IF YOU GOWhat: "The Women."When: 8 p.m. today, Saturday, May 20-21, May 27-28; 7 p.m. Thursday and May 26; 2:30 p.m. May 22 and May 29.Where: MainStage, Chattanooga Theatre Centre, 400 River St.Admission: $10-$25 ($30 opening night).Phone: 267-8534.Online: www.TheatreCentre.com

When demure Mary Haines discovers her husband is cheating on her, she initiates a divorce. What happens next and how people react to it give the humorous and biting play that opens tonight on the Chattanooga Theatre Centre MainStage its panache.

"The Women," a 1936 Broadway hit by Clare Booth Luce and a 1939 film, has been reset to the 1960s and finds 19 women playing 44 roles. Though men are discussed in the story, no men are seen onstage.
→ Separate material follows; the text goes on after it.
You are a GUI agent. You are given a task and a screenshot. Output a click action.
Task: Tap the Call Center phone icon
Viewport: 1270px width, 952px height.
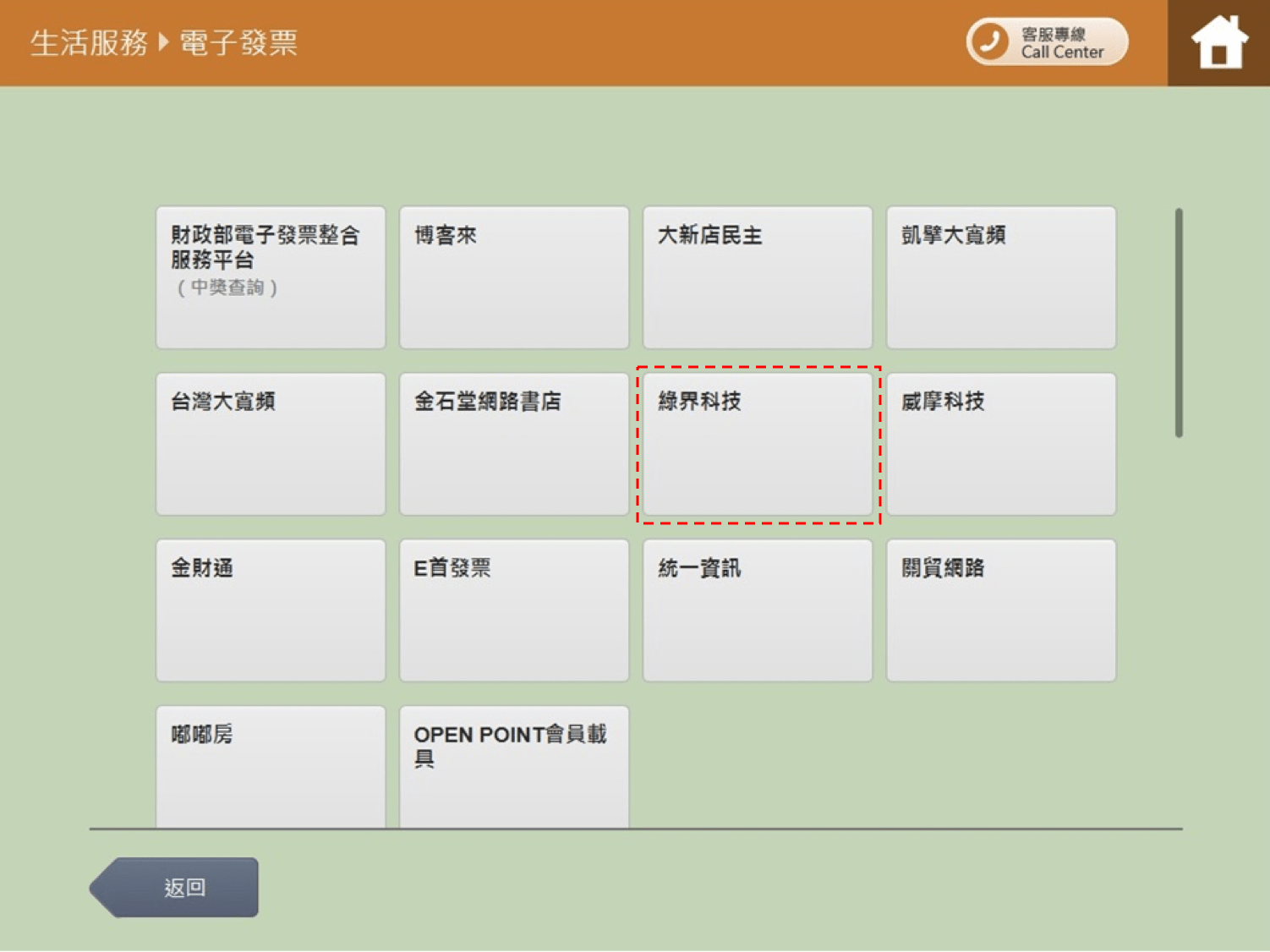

"I've always been very attracted to the early pop, sort of premod period," said director Brother Ron Fender. "At that point in our history, women were just really starting to find their liberation. It's interesting to set the play in that cultural dawn."

While Haines and her circumstances provide the connection to the other women, the show is concerned with women from different social and economic classes and how they deal with each other, he said.

The characters include a Broadway star who has clawed her way to the top; spoiled, rich, elite women trying to figure out their lives; the mother and daughter of the soon-to-be-divorced wife; and maids, manicurists, salon girls and cooks with their own perspectives.

Fender said "The Women" is a "sort of great-grandmother" of modern television shows such as "Desperate Housewives," "Sex and the City" and "Real Housewives."

When the play was launched in the mid-1930s, he said, American theater was "fairly conventional and fairly stock." Luce, on the other hand, had her characters talk about divorce, sex and the tyranny and deviousness of women.

"I'm sure," he said, "it was for its day extremely shocking and extremely controversial."

Fender said the play is a comedy of language and a comedy of wit but also a comedy of slapstick.

"I've had to really encourage [the actresses] to let go and be goofy," he said. "I mean, this is Carol Burnett, this is Lucy [Lucille Ball]. It's very broad. It has vaudevillian kind of comic elements."